Re: [PATCH] x86/sev-es: Do not use copy_from_kernel_nofault in early #VC handler

From: Dave Hansen
Date: Thu Sep 07 2023 - 13:15:24 EST


On 9/6/23 16:25, Adam Dunlap wrote:
>> Usually, we'll add some gunk in arch/x86/boot/compressed/misc.h to
>> override the troublesome implementation. In this case, it would make a
>> lot of sense to somehow avoid touching boot_cpu_data.x86_virt_bits in
>> the first place.
> Thanks for the comment. I realize this patch is doing something a bit misleading
> here. In this case, "early" does not refer to the compressed kernel, but
> actually the regular kernel but in the stage with this early #VC handler
> vc_boot_ghcb (instead of the usual vc_raw_handle_exception). This #VC handler
> triggers for the first time on a cpuid instruction in secondary_startup_64, but
> boot_cpu_data.x86_virt_bits is not initialized until setup_arch inside of
> start_kernel, which is at the end of secondary_startup_64.

How about something like the attached patch?

It avoids passing around 'is_early' everywhere, which I'm sure we'll get
wrong at some point. If we get it wrong, we lose *ALL* the checking
that copy_from_kernel*() does in addition to the canonical checks.

The attached patch at least preserves the userspace address checks.

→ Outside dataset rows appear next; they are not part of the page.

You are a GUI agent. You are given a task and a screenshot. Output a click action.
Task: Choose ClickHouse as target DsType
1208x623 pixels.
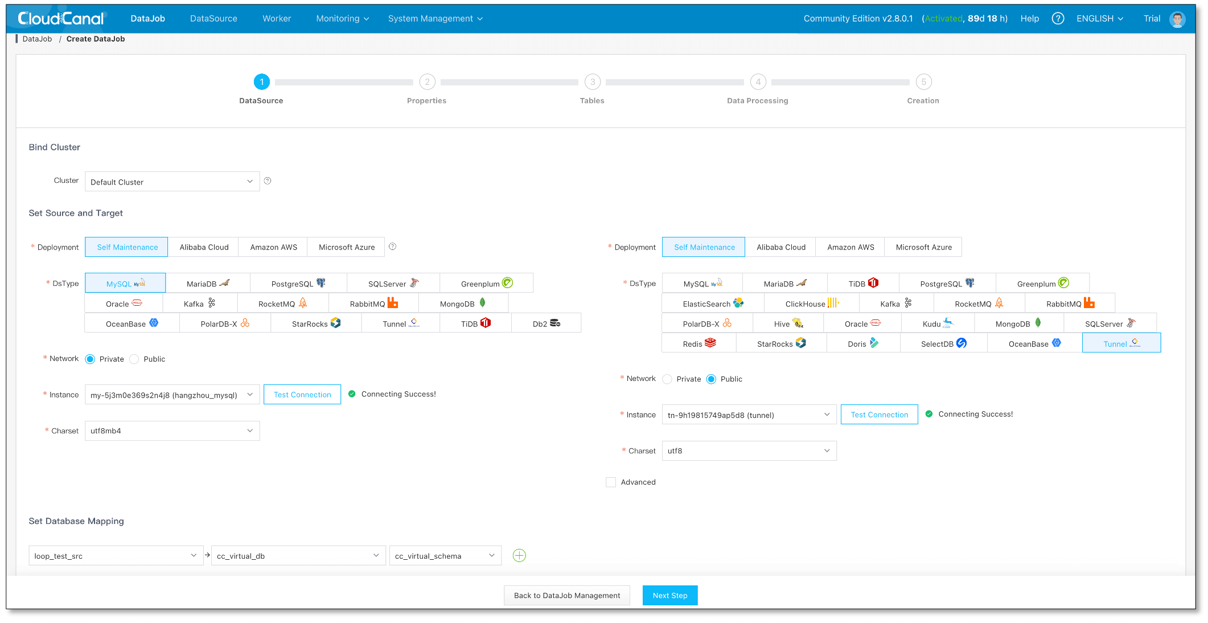pos(811,304)
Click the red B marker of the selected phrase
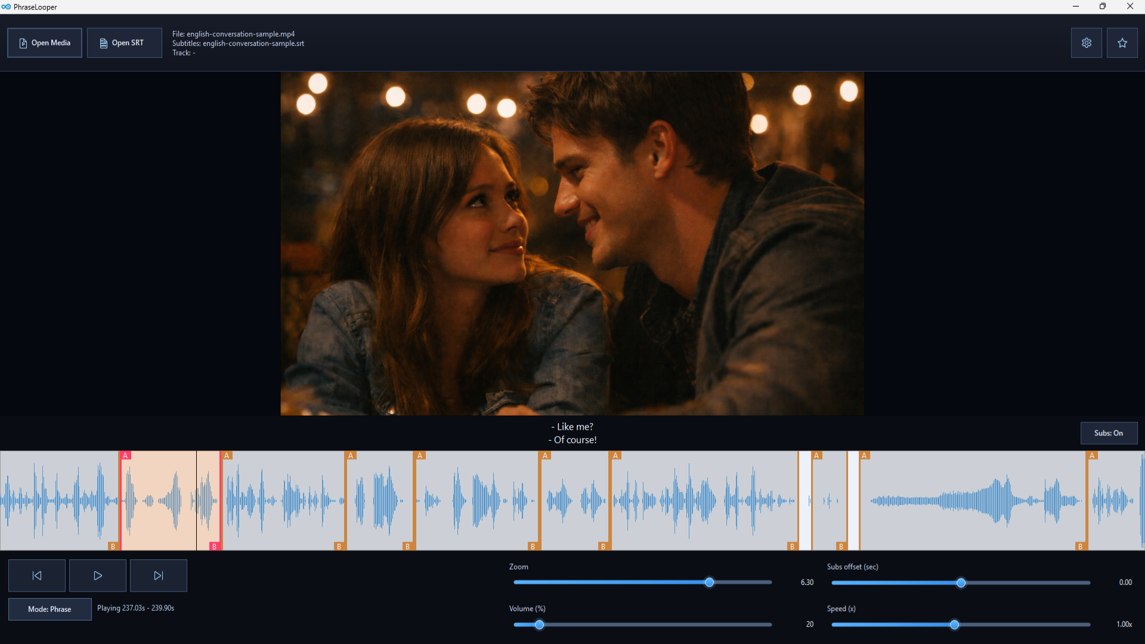Screen dimensions: 1145x644 (214, 546)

This also makes me wonder how much other code is called via the early
exception handlers that's subtly broken. I scanned a function or two
deep and the instruction decoding was the most guilty looking thing.
But a closer look would be appreciated.

Also, what's the root cause here? What's causing the early exception?
It is some silly CPUID leaf? Should we be more careful to just avoid
these exceptions?diff --git a/arch/x86/mm/maccess.c b/arch/x86/mm/maccess.c
index 5a53c2cc169c..4f76c34d70a2 100644
--- a/arch/x86/mm/maccess.c
+++ b/arch/x86/mm/maccess.c
@@ -7,14 +7,24 @@
bool copy_from_kernel_nofault_allowed(const void *unsafe_src, size_t size)
{
unsigned long vaddr = (unsigned long)unsafe_src;
+ bool ret;

/*
- * Range covering the highest possible canonical userspace address
- * as well as non-canonical address range. For the canonical range
- * we also need to include the userspace guard page.
+ * Do not allow userspace addresses. This disallows
+ * normal userspace and the userspace guard page:
*/
- return vaddr >= TASK_SIZE_MAX + PAGE_SIZE &&
- __is_canonical_address(vaddr, boot_cpu_data.x86_virt_bits);
+ if (vaddr < TASK_SIZE_MAX + PAGE_SIZE)
+ return false;
+
+ /*
+ * Allow everything during early boot before 'x86_virt_bits'
+ * is initialized. Needed for instruction decoding in early
+ * exception handlers.
+ */
+ if (!boot_cpu_data.x86_virt_bits)
+ return true;
+
+ return __is_canonical_address(vaddr, boot_cpu_data.x86_virt_bits);
}
#else
bool copy_from_kernel_nofault_allowed(const void *unsafe_src, size_t size)